**Source information:**
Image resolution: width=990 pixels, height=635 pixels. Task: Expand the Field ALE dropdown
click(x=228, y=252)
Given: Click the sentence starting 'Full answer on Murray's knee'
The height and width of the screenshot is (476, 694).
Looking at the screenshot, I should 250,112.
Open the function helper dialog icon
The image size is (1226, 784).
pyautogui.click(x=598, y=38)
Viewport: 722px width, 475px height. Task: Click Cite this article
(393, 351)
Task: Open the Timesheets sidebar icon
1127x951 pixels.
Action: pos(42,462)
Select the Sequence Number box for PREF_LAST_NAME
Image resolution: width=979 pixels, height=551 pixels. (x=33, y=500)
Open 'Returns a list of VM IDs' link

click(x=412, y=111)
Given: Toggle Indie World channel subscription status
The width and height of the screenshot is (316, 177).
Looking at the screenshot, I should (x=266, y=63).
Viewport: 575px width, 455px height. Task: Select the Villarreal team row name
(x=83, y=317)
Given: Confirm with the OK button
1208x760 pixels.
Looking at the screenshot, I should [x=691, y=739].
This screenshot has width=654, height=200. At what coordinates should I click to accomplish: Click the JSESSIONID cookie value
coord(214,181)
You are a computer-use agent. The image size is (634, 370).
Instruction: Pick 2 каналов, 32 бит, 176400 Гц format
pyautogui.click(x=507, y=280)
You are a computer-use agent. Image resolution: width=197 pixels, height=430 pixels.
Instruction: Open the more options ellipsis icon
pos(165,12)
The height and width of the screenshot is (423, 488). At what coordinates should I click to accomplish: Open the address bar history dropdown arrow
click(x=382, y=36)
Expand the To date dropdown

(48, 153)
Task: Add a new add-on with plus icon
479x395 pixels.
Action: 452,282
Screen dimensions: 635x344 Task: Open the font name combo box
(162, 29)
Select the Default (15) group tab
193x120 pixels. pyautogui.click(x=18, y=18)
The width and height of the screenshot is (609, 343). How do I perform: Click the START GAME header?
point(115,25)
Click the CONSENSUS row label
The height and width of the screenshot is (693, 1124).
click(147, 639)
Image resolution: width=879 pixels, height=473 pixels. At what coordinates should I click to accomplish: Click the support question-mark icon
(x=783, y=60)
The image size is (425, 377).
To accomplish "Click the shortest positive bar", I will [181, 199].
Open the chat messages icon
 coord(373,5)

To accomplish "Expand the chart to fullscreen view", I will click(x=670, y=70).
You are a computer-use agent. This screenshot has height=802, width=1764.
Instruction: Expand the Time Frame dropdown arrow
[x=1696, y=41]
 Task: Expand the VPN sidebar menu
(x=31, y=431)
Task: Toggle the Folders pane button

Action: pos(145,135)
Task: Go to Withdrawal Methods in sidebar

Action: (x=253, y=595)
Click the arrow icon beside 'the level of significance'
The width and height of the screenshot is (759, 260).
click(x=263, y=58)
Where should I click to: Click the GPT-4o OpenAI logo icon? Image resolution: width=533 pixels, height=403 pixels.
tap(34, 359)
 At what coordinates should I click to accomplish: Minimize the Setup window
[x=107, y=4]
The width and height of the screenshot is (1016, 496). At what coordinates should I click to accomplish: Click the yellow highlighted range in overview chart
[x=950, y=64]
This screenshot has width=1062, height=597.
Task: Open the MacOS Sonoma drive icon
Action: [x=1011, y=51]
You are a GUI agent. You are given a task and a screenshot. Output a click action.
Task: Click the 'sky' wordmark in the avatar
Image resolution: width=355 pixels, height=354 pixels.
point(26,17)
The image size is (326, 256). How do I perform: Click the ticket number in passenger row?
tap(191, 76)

**Exercise directions:**
Every line in the material must be retyped exactly, with none omitted.

**Answer box:**
Image resolution: width=990 pixels, height=635 pixels. Task: Expand the Field ALE dropdown
click(x=228, y=252)
Given: Click the sentence starting 'Full answer on Murray's knee'
The height and width of the screenshot is (476, 694).
Looking at the screenshot, I should 250,112.
Open the function helper dialog icon
The image size is (1226, 784).
pyautogui.click(x=598, y=38)
Viewport: 722px width, 475px height. Task: Click Cite this article
(393, 351)
Task: Open the Timesheets sidebar icon
1127x951 pixels.
Action: pos(42,462)
Select the Sequence Number box for PREF_LAST_NAME
Image resolution: width=979 pixels, height=551 pixels. (x=33, y=500)
Open 'Returns a list of VM IDs' link

click(x=412, y=111)
Given: Toggle Indie World channel subscription status
The width and height of the screenshot is (316, 177).
Looking at the screenshot, I should (x=266, y=63).
Viewport: 575px width, 455px height. Task: Select the Villarreal team row name
(x=83, y=317)
Given: Confirm with the OK button
1208x760 pixels.
Looking at the screenshot, I should [x=691, y=739].
This screenshot has width=654, height=200. At what coordinates should I click to accomplish: Click the JSESSIONID cookie value
coord(214,181)
You are a computer-use agent. The image size is (634, 370).
Instruction: Pick 2 каналов, 32 бит, 176400 Гц format
pyautogui.click(x=507, y=280)
You are a computer-use agent. Image resolution: width=197 pixels, height=430 pixels.
Instruction: Open the more options ellipsis icon
pos(165,12)
The height and width of the screenshot is (423, 488). At what coordinates should I click to accomplish: Open the address bar history dropdown arrow
click(x=382, y=36)
Expand the To date dropdown

(48, 153)
Task: Add a new add-on with plus icon
479x395 pixels.
Action: 452,282
Screen dimensions: 635x344 Task: Open the font name combo box
(162, 29)
Select the Default (15) group tab
193x120 pixels. pyautogui.click(x=18, y=18)
The width and height of the screenshot is (609, 343). How do I perform: Click the START GAME header?
point(115,25)
Click the CONSENSUS row label
The height and width of the screenshot is (693, 1124).
click(147, 639)
Image resolution: width=879 pixels, height=473 pixels. At what coordinates should I click to accomplish: Click the support question-mark icon
(x=783, y=60)
The image size is (425, 377).
To accomplish "Click the shortest positive bar", I will [181, 199].
Open the chat messages icon
 coord(373,5)

To accomplish "Expand the chart to fullscreen view", I will click(x=670, y=70).
You are a computer-use agent. This screenshot has height=802, width=1764.
Instruction: Expand the Time Frame dropdown arrow
[x=1696, y=41]
 Task: Expand the VPN sidebar menu
(x=31, y=431)
Task: Toggle the Folders pane button

Action: pos(145,135)
Task: Go to Withdrawal Methods in sidebar

Action: (x=253, y=595)
Click the arrow icon beside 'the level of significance'
The width and height of the screenshot is (759, 260).
click(x=263, y=58)
Where should I click to: Click the GPT-4o OpenAI logo icon? Image resolution: width=533 pixels, height=403 pixels.
tap(34, 359)
 At what coordinates should I click to accomplish: Minimize the Setup window
[x=107, y=4]
The width and height of the screenshot is (1016, 496). At what coordinates should I click to accomplish: Click the yellow highlighted range in overview chart
[x=950, y=64]
This screenshot has width=1062, height=597.
Task: Open the MacOS Sonoma drive icon
Action: [x=1011, y=51]
You are a GUI agent. You are given a task and a screenshot. Output a click action.
Task: Click the 'sky' wordmark in the avatar
Image resolution: width=355 pixels, height=354 pixels.
point(26,17)
The image size is (326, 256). How do I perform: Click the ticket number in passenger row?
tap(191, 76)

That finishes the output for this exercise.